* [Supplied text]:
+ + +
OKLAHOMA INDUSTRIAL FINANCE CORPORATION
v.
WALLACE

Syllabus

¶0 PROCESS - Jurisdiction not Retained When Resting on Fraudulent Service.
The court will not retain jurisdiction over the person or property of a defendant where the same has been procured by the plaintiff by means of fraud, actual or legal, or by trick or device.

Appeal from District Court, Carter County; John B. Ogden, Judge.

Action in replevin by Harold Wallace against the Oklahoma Industrial Finance Corporation et al. From a judgment for the plaintiff, defendant named appeals. Reversed and remanded, with directions.

Miley, Hoffman, Williams, France & Johnson, M.W. Eddleman, and Williams & Williams, for plaintiff in error.
Sigler & Jackson, for defendant in error.

PER CURIAM.

¶1 The defendant having an interest in the controversy is a loan company, the other defendant is the American Bank & Trust Company of Ardmore, Okla., and the plaintiff is a resident of Ardmore, Okla. The parties will be referred to as defendant, meaning the loan company, and plaintiff, as they appeared in the trial court.
+ + +
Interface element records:
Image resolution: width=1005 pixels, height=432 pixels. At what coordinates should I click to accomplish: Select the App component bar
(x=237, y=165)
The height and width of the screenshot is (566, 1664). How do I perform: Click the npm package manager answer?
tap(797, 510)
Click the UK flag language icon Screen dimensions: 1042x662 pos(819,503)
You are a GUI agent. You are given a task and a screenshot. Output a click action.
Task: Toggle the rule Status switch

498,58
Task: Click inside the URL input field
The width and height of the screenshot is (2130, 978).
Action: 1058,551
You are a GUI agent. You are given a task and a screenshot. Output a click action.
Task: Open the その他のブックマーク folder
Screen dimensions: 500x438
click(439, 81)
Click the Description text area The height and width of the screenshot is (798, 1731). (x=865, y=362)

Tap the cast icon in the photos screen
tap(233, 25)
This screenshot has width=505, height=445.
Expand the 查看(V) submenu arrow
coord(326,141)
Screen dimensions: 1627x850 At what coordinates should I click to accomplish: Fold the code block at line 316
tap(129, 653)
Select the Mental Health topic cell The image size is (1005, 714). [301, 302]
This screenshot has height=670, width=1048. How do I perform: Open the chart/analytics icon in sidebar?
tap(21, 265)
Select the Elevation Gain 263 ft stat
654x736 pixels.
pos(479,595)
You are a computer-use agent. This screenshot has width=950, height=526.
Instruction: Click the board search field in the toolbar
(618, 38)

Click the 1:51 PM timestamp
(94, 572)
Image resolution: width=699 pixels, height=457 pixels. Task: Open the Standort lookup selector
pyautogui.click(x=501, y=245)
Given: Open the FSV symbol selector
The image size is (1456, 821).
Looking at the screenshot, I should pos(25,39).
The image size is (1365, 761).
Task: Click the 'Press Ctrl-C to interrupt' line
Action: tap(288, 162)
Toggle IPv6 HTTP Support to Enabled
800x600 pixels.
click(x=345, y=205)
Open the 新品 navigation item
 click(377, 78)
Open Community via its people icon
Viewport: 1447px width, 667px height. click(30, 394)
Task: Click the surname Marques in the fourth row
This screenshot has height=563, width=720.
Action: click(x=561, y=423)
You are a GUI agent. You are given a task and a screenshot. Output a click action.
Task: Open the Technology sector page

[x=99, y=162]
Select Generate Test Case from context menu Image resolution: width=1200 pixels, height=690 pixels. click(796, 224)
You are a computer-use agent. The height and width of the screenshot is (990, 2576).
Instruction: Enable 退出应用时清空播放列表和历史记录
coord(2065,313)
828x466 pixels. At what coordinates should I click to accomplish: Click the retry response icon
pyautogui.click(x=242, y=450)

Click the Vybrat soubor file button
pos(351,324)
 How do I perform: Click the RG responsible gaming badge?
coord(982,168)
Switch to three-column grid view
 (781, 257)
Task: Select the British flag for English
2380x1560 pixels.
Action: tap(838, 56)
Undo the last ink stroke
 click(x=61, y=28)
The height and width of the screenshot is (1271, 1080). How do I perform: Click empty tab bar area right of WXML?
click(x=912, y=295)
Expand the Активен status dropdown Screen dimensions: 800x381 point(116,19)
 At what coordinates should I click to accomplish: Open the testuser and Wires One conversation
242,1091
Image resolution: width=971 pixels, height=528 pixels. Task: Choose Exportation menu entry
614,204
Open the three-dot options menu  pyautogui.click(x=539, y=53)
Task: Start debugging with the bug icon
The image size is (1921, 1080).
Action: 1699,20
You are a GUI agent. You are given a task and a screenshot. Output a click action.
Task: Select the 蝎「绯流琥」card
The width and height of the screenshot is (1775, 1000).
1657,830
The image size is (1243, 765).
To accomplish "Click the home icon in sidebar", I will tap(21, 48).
+ + +
* [Task instructions]:
a. Render this sentence from the court opinion in Spanish: "The court will not retain jurisdiction over the person or property of a defendant where the same has been procured by the plaintiff by means of fraud, actual or legal, or by trick or device."
b. Please carry on the court opinion from the point where it ends.
The material has no connection to the court opinion.

* [Set of answers]:
a. El tribunal no mantendrá la jurisdicción sobre la persona o los bienes de un demandado cuando esta haya sido obtenida por el demandante mediante fraude, real o legal, o mediante artimaña o ardid.

b.
¶2 Defendant has its principal place of business in Oklahoma City, Okla., and does not transact and has not transacted any business in Carter county.

¶3 On the respective dates, February 13, 1930, and March 4, 1930, the plaintiff executed notes for $400 each and secured them by a pledge of some diamonds. Certain payments were made thereon by the plaintiff. Sometime in April, 1934, defendant, by a notice, informed the plaintiff that on May 1, 1934, said property would be sold. On April 27, 1934, plaintiff directed the defendant to send the two notes and collateral diamonds to the American Bank & Trust Company of Ardmore, Okla., for collection, and therein stated:

"I would prefer for you to carry this for me and pay you $50.00 per mo. if you will."

¶4 The proceeding to sell the diamonds was stopped and the jewels were sent to the said bank, which was in the hands of the. State Bank Commissioner for liquidation. On May 9, 1934, after the diamonds had reached Ardmore, plaintiff filed this action in replevin. Judgment was for the plaintiff for the possession of the diamonds.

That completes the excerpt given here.